### EXERCISE INPUT
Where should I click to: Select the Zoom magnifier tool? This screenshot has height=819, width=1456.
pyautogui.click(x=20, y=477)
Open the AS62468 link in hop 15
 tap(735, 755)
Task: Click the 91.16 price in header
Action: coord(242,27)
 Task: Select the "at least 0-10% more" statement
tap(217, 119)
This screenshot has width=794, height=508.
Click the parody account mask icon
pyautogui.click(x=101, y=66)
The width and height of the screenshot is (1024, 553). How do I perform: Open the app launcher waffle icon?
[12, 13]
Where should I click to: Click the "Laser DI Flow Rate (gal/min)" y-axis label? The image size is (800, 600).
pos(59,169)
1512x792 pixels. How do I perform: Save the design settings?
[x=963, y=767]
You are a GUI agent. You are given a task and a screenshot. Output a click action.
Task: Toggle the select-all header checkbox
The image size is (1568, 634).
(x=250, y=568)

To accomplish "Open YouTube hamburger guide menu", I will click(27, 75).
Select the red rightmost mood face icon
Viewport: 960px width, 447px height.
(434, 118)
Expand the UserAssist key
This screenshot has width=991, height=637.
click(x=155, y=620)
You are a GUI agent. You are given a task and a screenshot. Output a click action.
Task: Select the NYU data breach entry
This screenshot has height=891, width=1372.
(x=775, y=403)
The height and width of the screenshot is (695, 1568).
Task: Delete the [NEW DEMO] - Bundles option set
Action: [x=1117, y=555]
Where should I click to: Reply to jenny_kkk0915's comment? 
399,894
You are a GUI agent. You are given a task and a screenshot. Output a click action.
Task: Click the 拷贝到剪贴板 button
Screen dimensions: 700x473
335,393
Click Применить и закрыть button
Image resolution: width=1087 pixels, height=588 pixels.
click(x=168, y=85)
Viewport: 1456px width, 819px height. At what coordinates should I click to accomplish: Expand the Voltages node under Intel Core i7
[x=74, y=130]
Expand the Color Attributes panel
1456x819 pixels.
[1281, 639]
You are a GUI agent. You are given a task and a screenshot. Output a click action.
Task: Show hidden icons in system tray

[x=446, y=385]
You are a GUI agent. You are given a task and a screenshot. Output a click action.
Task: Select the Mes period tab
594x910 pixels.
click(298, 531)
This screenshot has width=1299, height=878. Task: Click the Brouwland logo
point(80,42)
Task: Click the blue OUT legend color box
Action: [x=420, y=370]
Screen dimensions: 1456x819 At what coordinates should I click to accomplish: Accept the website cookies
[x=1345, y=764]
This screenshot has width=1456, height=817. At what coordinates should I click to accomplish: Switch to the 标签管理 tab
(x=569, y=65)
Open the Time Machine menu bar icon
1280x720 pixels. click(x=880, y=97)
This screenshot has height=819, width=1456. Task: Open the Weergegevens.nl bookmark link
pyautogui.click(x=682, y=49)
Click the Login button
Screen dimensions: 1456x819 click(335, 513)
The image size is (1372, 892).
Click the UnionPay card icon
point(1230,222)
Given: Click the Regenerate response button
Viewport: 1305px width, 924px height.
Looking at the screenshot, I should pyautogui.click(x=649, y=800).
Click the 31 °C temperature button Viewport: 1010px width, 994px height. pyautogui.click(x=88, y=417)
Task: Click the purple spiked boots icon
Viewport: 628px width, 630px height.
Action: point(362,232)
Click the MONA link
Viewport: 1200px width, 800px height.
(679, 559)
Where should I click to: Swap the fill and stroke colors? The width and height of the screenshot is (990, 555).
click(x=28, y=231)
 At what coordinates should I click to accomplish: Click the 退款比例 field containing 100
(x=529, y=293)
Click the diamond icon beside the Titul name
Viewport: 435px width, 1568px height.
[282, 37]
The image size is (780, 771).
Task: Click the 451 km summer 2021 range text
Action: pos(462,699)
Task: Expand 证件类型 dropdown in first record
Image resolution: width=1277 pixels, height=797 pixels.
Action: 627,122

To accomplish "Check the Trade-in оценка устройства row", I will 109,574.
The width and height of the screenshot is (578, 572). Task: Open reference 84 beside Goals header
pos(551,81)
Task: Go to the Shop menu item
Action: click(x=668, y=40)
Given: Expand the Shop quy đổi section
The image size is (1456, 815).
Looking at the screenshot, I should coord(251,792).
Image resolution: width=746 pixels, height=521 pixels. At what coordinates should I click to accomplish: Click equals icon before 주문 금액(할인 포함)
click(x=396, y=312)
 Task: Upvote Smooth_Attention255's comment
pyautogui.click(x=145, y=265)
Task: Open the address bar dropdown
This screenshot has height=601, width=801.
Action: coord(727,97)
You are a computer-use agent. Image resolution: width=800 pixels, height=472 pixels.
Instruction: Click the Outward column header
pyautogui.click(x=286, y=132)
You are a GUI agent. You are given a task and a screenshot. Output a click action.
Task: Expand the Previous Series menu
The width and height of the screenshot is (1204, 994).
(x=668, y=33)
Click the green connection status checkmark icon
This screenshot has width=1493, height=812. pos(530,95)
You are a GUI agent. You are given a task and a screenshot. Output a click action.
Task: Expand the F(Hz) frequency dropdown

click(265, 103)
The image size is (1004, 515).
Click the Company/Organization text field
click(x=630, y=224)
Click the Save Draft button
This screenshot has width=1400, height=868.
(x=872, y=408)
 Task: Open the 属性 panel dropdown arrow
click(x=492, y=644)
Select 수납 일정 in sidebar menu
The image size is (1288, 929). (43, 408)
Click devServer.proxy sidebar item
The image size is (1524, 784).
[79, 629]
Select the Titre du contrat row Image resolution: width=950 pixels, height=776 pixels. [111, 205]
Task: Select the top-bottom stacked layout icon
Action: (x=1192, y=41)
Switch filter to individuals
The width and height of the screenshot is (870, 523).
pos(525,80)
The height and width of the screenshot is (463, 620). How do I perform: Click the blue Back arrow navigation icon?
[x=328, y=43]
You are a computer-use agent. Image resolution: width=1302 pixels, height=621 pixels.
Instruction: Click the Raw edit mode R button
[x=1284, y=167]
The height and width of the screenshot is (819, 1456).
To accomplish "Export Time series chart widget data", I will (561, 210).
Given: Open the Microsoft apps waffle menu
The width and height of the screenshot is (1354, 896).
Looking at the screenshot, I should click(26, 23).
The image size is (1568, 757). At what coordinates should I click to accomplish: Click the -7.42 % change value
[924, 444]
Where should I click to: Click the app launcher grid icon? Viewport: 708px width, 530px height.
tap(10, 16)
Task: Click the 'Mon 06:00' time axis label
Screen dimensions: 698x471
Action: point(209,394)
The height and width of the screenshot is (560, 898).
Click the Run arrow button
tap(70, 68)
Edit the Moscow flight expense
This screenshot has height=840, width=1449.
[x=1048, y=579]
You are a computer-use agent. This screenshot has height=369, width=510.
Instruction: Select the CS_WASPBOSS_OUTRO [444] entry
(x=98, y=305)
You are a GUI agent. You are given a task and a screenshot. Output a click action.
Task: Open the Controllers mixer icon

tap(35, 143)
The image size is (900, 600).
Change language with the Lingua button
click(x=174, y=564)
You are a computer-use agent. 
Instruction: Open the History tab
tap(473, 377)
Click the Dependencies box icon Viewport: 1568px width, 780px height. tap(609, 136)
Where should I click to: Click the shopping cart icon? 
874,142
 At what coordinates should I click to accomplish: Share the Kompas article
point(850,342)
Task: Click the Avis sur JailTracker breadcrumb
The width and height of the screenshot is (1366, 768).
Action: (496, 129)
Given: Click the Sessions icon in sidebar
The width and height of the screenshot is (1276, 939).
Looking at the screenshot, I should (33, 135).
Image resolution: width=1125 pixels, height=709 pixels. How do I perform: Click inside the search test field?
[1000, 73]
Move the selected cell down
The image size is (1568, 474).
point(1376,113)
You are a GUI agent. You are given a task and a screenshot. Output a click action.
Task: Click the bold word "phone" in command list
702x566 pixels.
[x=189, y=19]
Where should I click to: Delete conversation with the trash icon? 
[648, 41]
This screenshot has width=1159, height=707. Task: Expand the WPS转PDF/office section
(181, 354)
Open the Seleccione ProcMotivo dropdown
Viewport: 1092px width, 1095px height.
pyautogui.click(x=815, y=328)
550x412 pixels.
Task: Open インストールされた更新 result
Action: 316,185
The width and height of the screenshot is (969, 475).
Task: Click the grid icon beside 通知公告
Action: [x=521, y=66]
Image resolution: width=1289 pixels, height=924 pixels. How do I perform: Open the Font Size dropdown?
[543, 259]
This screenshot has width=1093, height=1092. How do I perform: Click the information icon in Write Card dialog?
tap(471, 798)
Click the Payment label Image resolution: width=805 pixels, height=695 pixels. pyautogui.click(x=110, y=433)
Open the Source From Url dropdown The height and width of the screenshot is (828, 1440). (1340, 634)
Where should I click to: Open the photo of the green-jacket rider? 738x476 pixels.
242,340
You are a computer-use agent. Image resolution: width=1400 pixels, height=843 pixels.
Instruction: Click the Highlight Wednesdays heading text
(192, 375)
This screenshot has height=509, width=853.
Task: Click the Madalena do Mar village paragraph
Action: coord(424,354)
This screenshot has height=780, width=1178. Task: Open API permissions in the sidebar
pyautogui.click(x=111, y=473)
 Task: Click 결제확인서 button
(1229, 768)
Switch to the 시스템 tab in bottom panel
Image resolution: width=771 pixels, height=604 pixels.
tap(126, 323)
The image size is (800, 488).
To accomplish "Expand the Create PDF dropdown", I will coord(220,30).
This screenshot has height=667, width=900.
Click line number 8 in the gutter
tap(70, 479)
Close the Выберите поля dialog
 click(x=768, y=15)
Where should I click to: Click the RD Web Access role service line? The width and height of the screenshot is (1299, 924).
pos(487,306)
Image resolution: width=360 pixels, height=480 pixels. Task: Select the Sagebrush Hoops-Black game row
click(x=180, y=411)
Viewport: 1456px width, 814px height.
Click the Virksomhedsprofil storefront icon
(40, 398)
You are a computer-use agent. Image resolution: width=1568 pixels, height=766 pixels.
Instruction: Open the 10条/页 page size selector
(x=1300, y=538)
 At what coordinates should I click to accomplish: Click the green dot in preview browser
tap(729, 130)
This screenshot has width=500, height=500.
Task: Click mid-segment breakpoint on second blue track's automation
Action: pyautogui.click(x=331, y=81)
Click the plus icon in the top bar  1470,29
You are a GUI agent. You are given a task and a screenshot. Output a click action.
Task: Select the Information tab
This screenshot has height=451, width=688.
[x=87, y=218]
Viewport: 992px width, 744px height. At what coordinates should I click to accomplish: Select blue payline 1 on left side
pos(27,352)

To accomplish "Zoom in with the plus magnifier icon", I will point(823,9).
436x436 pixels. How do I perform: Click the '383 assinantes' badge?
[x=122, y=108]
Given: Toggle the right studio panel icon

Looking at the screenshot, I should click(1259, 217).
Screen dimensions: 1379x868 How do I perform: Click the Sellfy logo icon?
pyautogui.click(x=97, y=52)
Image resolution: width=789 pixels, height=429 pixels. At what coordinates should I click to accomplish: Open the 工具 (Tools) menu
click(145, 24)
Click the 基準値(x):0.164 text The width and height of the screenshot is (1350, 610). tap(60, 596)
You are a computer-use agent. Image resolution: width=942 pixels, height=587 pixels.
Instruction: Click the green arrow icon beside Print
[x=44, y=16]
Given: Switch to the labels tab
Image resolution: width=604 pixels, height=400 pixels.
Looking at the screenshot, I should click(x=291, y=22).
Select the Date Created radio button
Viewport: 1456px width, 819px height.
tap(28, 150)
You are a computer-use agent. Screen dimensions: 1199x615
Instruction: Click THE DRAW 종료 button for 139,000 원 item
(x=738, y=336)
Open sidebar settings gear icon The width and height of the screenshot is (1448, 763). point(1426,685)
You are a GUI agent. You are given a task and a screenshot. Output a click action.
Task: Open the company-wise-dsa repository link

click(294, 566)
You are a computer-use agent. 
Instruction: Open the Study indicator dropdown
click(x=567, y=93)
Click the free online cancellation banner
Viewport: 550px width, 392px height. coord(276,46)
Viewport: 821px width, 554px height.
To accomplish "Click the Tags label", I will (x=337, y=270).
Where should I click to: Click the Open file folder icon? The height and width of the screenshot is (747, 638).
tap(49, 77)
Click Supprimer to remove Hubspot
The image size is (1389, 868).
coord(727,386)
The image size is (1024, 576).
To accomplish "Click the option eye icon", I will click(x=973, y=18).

### GIVEN EXERCISE
Return the lines of the records from the start of the records through the line that contains "tap(217, 119)", both ends included, reproducing each one word for word.

### EXERCISE ANSWER
Where should I click to: Select the Zoom magnifier tool? This screenshot has height=819, width=1456.
pyautogui.click(x=20, y=477)
Open the AS62468 link in hop 15
 tap(735, 755)
Task: Click the 91.16 price in header
Action: coord(242,27)
 Task: Select the "at least 0-10% more" statement
tap(217, 119)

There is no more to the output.